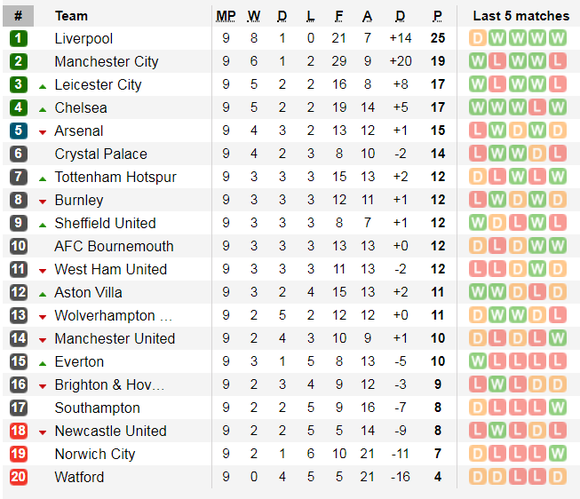
Task: Click green up arrow beside Leicester City
Action: [x=43, y=87]
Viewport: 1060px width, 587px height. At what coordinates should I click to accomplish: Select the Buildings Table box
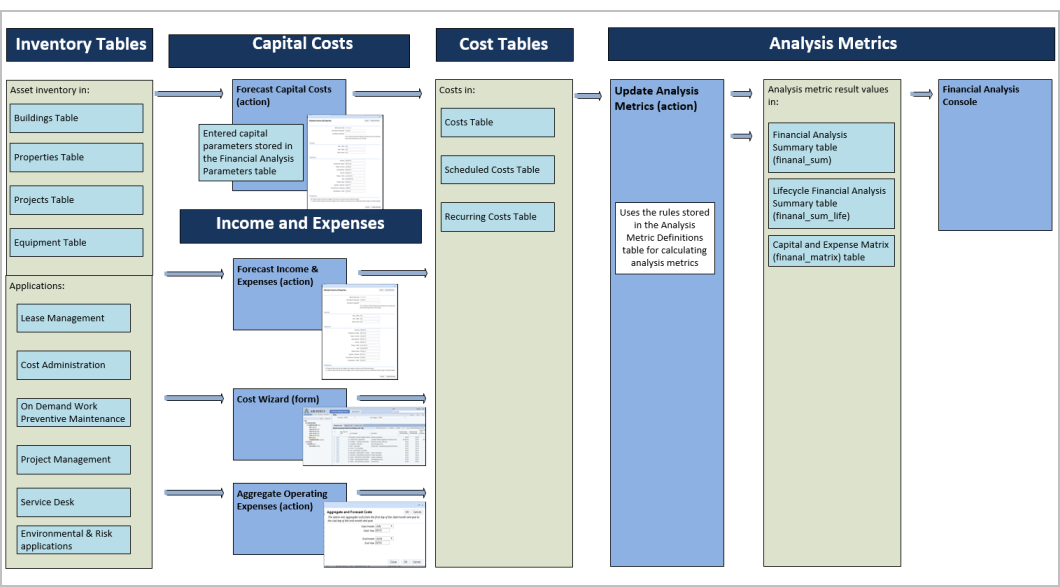point(77,118)
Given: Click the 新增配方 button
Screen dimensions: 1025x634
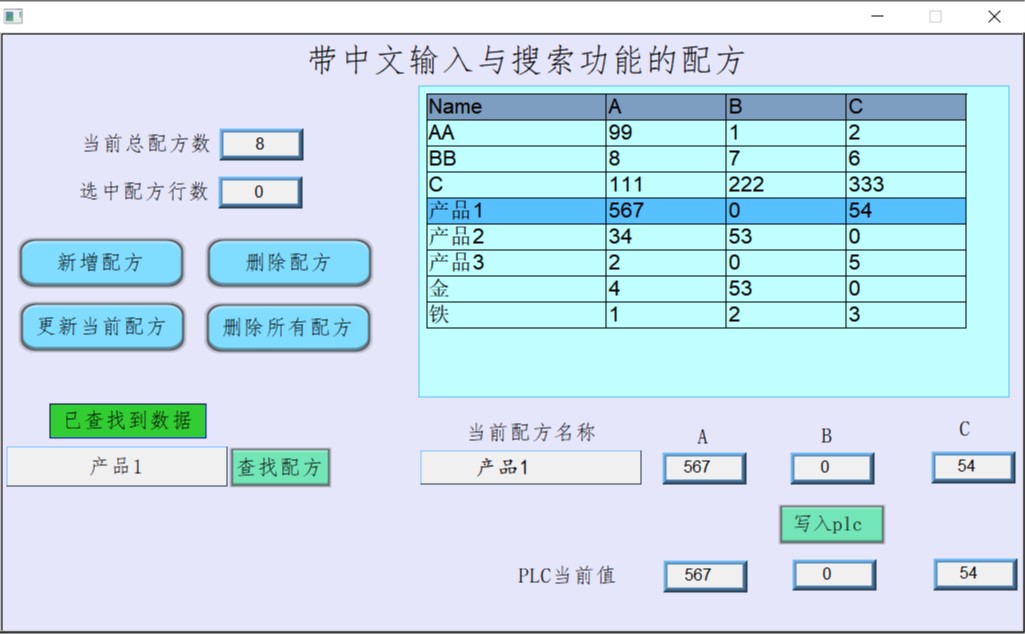Looking at the screenshot, I should tap(101, 263).
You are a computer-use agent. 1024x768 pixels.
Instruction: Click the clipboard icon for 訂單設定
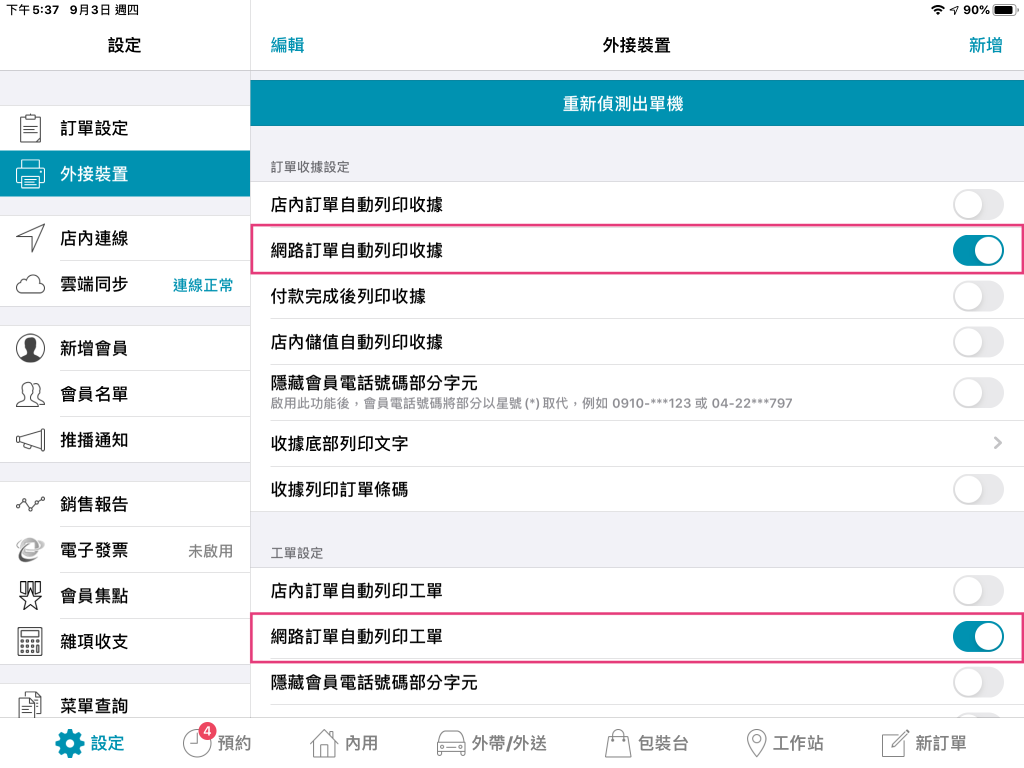(x=31, y=128)
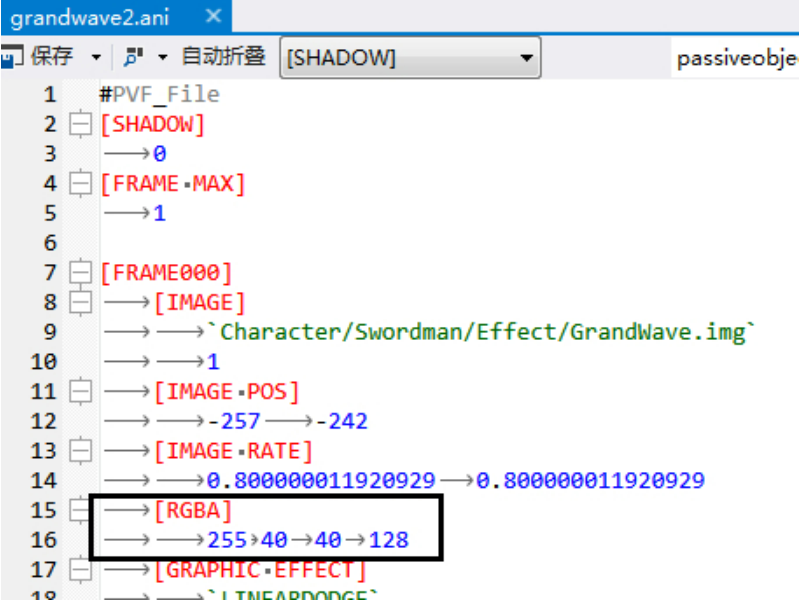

GOAL OF THE EXERCISE
Please return exactly the lines from the one containing "Viewport: 1060px width, 587px" through the end of the material above, both ends included, but not the pictures.

RESULT OF THE EXERCISE
Viewport: 1060px width, 587px height. At what coordinates should I click to accomplish: Select the Buildings Table box
point(77,118)
Given: Click the 新增配方 button
Screen dimensions: 1025x634
Looking at the screenshot, I should tap(101, 263).
You are a computer-use agent. 1024x768 pixels.
Instruction: Click the clipboard icon for 訂單設定
(x=31, y=128)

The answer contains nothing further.